Direction:
Recast the lines from the one containing "Task: Click the Copy icon in toolbar" through the end of the records, inclusive, as a JSON list of strings with one string per line and blank lines omitted.

Available data:
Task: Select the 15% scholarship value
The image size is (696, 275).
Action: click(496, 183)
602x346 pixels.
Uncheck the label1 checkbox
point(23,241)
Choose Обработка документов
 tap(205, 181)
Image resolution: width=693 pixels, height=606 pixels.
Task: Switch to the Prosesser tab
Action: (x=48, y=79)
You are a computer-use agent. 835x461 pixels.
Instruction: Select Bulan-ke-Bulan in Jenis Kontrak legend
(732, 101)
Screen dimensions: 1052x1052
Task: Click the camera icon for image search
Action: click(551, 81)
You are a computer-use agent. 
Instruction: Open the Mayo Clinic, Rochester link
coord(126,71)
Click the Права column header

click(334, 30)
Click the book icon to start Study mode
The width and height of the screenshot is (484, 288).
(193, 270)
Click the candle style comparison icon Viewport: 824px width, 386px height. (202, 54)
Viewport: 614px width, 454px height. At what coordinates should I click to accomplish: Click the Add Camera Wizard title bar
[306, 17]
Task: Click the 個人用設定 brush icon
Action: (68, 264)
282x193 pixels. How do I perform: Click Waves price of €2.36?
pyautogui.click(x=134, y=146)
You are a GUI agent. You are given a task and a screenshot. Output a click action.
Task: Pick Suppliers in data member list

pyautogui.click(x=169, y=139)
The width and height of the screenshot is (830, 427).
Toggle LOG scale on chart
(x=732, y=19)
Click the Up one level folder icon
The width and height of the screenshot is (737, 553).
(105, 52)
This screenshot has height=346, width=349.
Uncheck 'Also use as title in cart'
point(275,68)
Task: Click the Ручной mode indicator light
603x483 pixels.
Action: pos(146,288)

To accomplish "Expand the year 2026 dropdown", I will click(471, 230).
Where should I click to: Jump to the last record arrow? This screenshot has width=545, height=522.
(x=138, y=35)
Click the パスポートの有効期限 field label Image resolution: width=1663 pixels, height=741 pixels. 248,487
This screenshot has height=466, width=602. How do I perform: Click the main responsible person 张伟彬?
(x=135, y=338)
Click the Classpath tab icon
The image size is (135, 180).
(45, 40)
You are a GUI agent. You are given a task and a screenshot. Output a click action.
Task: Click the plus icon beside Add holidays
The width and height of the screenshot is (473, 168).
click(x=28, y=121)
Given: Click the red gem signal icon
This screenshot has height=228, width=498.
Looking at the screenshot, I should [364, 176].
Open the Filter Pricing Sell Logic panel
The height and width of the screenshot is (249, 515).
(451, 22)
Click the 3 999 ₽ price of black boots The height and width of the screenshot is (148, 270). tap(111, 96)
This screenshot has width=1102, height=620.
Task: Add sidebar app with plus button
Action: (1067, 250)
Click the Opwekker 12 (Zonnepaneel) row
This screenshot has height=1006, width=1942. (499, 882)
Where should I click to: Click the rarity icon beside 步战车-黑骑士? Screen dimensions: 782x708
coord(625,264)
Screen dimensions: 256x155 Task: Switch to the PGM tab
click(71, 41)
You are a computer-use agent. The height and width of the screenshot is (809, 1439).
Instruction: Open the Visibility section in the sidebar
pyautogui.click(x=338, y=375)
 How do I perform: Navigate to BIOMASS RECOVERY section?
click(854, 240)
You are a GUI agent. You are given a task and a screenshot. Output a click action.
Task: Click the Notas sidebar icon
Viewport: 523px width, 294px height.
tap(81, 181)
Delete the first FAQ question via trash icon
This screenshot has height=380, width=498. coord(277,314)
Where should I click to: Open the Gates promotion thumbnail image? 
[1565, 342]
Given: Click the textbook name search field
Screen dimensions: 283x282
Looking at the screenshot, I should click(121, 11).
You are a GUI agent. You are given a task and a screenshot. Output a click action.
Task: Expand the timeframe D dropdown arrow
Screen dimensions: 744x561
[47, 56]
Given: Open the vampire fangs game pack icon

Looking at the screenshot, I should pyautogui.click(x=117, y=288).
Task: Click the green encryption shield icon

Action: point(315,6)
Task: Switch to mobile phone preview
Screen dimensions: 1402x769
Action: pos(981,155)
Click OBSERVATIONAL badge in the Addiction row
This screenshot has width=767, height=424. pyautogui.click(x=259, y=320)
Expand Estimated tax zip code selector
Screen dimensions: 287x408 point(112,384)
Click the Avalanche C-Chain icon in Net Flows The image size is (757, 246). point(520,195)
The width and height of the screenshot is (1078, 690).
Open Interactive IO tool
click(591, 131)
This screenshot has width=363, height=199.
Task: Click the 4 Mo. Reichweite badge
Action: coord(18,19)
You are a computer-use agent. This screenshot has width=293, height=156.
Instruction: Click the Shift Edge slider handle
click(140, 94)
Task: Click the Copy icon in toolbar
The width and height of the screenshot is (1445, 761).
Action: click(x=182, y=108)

Solved problem:
[
  "Task: Click the Copy icon in toolbar",
  "The width and height of the screenshot is (1445, 761).",
  "Action: click(x=182, y=108)"
]